TASK TO CARRY OUT ::
Can you copy out the items verbatim, from the line with "Click the Strong" to the line with "The height and width of the screenshot is (638, 725).", and nothing else?

STORED RECORDS ::
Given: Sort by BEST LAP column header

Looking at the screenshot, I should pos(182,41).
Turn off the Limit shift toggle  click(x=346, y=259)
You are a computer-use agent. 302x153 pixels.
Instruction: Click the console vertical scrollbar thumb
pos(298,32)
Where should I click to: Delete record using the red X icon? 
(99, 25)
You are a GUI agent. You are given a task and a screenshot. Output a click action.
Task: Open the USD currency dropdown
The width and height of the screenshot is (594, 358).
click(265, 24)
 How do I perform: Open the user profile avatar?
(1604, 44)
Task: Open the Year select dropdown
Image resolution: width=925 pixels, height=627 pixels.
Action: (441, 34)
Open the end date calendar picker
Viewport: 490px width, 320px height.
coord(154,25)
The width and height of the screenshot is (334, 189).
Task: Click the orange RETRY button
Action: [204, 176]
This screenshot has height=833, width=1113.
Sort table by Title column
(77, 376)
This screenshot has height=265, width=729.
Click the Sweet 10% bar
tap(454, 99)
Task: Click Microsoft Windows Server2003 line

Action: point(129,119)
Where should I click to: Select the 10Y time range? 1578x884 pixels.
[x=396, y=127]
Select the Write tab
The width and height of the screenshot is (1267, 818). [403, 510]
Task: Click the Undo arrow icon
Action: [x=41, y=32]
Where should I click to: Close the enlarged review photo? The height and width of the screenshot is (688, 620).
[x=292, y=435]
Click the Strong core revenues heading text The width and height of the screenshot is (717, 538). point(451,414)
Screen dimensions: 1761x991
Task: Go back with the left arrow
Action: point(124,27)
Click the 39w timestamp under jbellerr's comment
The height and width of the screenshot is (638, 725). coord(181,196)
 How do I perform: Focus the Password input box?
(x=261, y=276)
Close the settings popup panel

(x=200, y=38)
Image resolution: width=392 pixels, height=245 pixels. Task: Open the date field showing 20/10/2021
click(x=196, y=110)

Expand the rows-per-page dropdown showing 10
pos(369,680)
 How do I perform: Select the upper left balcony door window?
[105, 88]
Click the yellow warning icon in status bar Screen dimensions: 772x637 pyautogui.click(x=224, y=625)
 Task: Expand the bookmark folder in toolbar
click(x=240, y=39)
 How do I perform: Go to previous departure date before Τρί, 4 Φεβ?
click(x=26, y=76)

SOLUTION FOR THIS EXERCISE ::
Click the Strong core revenues heading text The width and height of the screenshot is (717, 538). point(451,414)
Screen dimensions: 1761x991
Task: Go back with the left arrow
Action: point(124,27)
Click the 39w timestamp under jbellerr's comment
The height and width of the screenshot is (638, 725). coord(181,196)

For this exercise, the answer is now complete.